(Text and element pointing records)
** Begin **

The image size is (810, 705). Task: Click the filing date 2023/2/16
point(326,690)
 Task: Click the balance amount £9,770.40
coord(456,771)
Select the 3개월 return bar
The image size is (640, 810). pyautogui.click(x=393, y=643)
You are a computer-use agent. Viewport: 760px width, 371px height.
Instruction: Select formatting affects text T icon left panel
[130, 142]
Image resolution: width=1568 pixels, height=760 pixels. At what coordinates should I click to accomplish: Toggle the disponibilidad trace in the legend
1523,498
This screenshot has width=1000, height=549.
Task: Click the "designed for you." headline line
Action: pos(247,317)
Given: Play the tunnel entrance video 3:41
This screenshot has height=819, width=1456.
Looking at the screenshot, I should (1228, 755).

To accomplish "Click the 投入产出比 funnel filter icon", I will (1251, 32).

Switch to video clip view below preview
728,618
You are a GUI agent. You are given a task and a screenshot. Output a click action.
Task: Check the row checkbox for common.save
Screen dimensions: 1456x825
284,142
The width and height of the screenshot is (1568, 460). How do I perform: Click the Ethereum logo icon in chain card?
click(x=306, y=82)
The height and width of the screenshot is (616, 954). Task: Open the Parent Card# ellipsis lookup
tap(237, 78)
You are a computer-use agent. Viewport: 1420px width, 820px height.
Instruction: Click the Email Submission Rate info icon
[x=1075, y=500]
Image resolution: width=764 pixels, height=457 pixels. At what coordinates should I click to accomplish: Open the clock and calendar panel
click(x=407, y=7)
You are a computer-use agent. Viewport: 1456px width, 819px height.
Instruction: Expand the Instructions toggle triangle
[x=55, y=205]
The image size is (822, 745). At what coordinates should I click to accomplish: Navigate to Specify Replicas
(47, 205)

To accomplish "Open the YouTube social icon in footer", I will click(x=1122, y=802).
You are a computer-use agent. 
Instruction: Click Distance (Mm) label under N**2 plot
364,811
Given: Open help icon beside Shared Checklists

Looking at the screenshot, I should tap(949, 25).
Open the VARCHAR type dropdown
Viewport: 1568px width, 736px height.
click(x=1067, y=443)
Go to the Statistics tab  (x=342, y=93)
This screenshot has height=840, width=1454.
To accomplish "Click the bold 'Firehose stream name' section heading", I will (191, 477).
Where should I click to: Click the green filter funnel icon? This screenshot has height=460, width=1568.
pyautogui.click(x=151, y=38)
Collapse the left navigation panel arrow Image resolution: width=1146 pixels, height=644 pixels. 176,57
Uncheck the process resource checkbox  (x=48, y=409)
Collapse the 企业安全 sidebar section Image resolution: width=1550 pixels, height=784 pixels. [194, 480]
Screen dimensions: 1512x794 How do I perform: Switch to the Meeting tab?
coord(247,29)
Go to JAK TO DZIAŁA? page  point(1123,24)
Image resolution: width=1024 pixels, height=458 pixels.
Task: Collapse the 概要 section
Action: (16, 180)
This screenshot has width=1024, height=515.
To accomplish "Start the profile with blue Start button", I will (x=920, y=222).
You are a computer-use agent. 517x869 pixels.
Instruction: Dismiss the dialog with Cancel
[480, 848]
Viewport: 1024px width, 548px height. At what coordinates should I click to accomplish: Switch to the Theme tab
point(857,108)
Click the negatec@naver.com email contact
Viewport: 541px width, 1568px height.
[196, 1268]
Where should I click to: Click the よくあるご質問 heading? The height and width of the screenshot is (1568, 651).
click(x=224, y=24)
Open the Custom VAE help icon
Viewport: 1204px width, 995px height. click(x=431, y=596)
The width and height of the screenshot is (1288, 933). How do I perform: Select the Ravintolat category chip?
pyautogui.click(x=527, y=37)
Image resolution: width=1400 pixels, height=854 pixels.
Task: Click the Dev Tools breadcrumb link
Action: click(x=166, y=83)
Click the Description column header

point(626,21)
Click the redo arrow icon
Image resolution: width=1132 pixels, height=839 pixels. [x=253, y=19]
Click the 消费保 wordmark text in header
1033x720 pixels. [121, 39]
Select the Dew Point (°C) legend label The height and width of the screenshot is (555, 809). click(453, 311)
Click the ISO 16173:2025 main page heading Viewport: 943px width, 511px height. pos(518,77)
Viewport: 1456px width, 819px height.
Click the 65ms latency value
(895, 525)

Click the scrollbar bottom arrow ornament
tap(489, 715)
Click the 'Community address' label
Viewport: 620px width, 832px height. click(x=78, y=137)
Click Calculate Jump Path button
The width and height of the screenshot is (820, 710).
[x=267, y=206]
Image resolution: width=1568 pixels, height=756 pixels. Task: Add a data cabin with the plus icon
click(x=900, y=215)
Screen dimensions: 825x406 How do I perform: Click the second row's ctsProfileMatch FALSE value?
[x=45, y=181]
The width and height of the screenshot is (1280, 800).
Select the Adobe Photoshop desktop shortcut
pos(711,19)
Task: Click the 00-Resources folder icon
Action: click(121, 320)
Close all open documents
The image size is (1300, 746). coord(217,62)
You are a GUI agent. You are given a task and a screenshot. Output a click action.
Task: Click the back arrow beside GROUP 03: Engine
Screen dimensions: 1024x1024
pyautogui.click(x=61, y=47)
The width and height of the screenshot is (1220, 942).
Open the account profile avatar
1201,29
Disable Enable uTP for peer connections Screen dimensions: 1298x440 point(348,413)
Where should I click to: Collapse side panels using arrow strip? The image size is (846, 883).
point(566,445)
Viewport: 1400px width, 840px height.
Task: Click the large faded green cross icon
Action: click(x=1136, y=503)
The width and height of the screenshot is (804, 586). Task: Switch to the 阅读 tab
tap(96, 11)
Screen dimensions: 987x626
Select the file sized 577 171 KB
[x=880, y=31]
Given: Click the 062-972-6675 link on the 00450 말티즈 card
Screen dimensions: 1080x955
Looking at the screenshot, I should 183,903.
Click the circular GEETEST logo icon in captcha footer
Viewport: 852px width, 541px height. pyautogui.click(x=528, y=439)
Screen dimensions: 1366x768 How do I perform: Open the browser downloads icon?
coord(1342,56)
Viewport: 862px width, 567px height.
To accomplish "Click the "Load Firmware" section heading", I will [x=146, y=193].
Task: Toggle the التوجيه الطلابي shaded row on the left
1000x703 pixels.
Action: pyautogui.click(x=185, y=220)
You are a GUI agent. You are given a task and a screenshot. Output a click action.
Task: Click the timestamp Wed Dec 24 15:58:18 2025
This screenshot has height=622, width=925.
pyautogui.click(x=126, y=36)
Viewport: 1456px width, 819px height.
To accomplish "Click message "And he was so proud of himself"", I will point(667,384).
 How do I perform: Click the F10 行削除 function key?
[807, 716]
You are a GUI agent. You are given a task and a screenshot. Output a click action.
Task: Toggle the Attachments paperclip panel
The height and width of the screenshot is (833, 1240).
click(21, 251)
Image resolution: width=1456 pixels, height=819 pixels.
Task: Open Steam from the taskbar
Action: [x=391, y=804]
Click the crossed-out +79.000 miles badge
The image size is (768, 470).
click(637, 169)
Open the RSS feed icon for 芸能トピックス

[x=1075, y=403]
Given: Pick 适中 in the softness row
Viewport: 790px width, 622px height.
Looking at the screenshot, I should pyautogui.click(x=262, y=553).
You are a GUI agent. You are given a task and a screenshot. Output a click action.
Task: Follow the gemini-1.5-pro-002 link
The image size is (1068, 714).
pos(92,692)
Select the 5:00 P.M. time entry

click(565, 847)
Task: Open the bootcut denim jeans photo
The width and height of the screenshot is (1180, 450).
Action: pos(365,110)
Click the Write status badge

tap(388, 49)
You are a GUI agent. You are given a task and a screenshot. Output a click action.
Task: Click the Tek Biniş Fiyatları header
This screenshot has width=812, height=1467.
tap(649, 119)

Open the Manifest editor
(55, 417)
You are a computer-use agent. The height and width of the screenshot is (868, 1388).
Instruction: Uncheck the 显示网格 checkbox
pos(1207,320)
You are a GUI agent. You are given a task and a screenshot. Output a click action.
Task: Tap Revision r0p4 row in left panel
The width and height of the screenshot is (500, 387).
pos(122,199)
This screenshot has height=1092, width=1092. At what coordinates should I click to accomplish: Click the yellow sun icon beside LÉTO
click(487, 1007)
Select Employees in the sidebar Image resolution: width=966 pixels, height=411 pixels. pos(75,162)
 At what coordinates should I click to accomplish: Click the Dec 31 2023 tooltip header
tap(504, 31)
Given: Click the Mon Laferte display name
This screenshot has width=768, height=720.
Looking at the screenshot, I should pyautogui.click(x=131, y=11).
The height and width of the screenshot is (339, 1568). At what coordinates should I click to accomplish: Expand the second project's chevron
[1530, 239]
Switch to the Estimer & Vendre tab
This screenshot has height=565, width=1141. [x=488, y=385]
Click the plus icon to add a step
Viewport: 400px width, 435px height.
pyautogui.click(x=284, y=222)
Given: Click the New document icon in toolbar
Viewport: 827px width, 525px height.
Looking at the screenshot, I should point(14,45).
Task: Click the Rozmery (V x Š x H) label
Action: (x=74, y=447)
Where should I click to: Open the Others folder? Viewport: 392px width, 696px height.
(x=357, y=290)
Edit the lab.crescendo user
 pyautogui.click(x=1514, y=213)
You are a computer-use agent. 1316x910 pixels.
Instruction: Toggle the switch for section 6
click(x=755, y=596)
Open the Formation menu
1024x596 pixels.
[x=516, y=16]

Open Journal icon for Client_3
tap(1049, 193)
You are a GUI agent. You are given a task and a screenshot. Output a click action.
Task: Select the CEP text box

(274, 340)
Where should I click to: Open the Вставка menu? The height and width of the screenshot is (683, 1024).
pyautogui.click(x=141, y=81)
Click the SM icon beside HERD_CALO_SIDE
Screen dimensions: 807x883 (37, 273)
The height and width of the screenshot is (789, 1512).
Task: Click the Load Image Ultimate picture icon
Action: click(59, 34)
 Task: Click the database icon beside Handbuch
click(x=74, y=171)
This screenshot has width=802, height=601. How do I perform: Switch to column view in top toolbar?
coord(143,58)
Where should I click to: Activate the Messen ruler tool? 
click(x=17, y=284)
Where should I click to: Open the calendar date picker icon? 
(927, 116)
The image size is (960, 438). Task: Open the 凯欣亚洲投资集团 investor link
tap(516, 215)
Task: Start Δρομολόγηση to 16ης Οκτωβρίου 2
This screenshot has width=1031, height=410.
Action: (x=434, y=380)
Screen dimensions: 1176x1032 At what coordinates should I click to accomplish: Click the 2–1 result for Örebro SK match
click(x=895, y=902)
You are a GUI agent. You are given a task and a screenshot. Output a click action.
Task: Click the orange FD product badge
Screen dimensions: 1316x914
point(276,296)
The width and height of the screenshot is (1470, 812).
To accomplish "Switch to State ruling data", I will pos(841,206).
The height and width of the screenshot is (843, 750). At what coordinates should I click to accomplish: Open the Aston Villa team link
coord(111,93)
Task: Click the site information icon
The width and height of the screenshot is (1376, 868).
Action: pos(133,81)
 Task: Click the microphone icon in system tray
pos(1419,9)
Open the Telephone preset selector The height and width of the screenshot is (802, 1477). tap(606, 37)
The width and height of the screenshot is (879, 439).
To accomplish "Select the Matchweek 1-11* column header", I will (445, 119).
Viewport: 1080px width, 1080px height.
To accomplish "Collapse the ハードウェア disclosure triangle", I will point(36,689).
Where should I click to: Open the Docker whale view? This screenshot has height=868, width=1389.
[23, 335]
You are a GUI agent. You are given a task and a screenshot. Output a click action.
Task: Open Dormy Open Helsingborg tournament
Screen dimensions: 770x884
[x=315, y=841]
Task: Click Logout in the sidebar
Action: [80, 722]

** End **

State how many lines of the data above contain the word "Start". Case counts, so give only the number.

§ **Full solution**: 2